> [TASK INPUT]
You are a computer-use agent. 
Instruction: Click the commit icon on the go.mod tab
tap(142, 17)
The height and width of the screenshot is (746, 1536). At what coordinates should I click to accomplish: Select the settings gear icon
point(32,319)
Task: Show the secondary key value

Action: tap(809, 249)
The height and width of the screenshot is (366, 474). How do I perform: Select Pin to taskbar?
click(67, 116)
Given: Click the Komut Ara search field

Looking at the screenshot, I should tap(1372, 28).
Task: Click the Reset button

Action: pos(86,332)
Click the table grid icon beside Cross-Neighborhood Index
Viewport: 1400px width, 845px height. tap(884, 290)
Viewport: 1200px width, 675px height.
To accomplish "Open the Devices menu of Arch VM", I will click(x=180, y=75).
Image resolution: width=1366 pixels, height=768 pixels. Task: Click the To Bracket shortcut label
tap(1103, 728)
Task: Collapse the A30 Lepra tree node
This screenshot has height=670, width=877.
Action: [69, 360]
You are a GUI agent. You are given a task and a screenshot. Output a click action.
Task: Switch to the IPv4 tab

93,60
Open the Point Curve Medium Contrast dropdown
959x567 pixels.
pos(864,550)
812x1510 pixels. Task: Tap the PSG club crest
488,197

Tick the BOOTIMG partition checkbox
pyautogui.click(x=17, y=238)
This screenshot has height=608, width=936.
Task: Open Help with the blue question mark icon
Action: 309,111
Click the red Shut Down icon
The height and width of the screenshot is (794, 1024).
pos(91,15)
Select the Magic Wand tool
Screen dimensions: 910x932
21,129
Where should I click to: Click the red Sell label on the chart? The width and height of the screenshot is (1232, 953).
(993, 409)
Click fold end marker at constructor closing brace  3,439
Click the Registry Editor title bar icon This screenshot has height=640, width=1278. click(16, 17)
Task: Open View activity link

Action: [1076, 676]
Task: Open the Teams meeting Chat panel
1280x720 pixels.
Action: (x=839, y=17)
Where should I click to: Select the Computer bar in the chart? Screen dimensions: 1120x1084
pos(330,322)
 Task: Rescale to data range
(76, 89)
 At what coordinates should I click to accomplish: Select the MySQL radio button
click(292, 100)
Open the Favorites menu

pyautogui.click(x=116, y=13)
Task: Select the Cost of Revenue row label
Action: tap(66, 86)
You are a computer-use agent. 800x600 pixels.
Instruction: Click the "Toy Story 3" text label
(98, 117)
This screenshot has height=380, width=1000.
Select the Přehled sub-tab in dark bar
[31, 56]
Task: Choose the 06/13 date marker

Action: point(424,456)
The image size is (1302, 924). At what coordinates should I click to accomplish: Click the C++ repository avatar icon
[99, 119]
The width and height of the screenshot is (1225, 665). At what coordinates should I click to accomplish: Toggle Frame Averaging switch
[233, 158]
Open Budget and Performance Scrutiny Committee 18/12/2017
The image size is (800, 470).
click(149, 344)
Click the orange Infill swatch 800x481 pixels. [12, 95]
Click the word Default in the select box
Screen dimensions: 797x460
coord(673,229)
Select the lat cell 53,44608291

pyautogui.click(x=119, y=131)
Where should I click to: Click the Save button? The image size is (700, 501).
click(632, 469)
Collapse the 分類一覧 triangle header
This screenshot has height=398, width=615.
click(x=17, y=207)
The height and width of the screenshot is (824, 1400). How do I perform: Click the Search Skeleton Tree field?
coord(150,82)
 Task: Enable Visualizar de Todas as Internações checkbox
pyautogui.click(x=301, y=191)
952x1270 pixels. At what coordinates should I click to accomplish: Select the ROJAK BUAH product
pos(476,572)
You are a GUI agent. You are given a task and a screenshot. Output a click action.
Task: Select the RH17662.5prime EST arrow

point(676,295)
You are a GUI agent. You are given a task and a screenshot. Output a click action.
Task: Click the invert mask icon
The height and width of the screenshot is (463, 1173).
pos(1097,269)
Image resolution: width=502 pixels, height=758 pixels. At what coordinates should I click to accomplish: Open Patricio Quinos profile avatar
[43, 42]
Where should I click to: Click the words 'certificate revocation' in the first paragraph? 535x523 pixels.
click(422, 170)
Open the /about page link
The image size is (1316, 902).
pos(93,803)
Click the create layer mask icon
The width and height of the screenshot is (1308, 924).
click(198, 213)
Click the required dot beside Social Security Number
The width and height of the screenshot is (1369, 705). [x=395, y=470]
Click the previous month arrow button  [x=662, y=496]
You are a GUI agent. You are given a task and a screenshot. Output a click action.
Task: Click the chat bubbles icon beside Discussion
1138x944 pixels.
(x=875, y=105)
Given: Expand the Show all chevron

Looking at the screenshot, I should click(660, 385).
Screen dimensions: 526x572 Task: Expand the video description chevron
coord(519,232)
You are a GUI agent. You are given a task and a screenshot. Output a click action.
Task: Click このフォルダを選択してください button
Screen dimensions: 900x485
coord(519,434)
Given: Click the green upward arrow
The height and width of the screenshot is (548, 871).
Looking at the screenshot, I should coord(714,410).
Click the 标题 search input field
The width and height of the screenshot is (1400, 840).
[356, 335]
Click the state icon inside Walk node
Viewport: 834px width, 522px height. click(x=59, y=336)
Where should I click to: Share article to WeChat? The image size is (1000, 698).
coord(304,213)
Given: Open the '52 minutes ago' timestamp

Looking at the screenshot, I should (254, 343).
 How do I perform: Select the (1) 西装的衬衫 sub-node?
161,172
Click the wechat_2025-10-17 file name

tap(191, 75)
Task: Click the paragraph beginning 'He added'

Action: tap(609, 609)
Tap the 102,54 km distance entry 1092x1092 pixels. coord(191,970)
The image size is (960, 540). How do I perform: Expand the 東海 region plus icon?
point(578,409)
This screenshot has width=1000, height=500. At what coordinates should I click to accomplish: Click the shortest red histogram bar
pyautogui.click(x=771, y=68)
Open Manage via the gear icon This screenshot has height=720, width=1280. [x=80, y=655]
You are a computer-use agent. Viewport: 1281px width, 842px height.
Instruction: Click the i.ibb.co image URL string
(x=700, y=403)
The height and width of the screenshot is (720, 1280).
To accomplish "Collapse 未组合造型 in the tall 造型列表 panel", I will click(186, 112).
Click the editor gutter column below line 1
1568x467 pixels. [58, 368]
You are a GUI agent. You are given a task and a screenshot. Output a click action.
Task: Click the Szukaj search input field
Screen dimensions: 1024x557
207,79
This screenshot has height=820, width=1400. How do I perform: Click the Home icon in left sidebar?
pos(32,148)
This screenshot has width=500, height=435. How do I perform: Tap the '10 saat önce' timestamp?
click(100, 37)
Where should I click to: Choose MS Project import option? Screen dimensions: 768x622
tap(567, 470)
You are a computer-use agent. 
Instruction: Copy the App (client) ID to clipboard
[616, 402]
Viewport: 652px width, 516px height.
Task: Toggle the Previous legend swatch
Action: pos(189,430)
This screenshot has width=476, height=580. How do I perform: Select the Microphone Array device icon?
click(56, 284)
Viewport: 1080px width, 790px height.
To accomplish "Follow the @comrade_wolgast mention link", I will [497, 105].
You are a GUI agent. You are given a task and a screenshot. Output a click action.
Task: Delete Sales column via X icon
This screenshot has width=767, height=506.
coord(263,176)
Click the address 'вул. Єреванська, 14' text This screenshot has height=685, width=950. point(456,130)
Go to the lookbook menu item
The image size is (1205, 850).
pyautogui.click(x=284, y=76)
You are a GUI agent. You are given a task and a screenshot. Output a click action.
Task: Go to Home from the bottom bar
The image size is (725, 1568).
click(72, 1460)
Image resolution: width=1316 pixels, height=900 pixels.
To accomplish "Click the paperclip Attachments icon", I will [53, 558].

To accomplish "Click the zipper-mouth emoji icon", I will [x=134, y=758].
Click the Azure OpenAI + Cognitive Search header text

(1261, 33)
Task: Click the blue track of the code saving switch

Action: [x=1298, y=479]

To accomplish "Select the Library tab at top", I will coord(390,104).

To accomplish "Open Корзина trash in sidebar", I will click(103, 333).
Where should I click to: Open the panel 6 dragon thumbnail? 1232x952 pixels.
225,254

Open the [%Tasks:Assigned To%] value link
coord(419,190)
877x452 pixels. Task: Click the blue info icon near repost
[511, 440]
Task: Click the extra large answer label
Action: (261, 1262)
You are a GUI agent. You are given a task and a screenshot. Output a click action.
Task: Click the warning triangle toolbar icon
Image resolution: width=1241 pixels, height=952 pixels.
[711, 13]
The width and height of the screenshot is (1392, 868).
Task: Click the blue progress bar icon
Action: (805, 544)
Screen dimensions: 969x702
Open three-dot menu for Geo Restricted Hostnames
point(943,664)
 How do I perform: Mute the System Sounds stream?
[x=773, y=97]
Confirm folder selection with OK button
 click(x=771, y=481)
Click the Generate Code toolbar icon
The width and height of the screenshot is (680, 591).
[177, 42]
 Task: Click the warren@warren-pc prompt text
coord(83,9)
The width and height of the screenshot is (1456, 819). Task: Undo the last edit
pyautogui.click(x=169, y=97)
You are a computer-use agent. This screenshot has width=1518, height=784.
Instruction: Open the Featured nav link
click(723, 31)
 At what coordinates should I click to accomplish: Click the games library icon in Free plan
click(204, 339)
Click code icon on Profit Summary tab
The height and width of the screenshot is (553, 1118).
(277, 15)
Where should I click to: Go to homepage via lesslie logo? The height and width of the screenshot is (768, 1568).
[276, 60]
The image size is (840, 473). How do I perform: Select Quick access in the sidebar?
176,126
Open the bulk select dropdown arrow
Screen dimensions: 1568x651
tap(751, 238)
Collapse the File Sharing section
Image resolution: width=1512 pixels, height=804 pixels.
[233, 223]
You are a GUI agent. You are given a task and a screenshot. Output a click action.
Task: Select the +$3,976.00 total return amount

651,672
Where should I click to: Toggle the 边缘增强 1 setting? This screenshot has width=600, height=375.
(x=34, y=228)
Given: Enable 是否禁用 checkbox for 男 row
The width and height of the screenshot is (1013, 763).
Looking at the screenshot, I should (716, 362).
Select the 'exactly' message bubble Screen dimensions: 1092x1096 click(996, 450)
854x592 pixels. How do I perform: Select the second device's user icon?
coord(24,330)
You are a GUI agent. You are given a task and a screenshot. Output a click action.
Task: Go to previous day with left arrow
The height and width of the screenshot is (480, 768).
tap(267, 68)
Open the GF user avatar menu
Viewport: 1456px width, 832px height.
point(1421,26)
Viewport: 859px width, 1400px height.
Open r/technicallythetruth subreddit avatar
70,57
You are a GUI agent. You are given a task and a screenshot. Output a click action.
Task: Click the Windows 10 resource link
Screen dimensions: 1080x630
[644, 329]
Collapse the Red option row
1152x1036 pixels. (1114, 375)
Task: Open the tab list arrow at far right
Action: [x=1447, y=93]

> [TO DO] Extract from the records above the lines from the one containing "Go to the lookbook menu item" to the one containing "Image resolution: width=1316", both lines included, exactly as they appear and with nothing else.

> [EXERCISE SOLUTION]
Go to the lookbook menu item
The image size is (1205, 850).
pyautogui.click(x=284, y=76)
You are a GUI agent. You are given a task and a screenshot. Output a click action.
Task: Go to Home from the bottom bar
The image size is (725, 1568).
click(72, 1460)
Image resolution: width=1316 pixels, height=900 pixels.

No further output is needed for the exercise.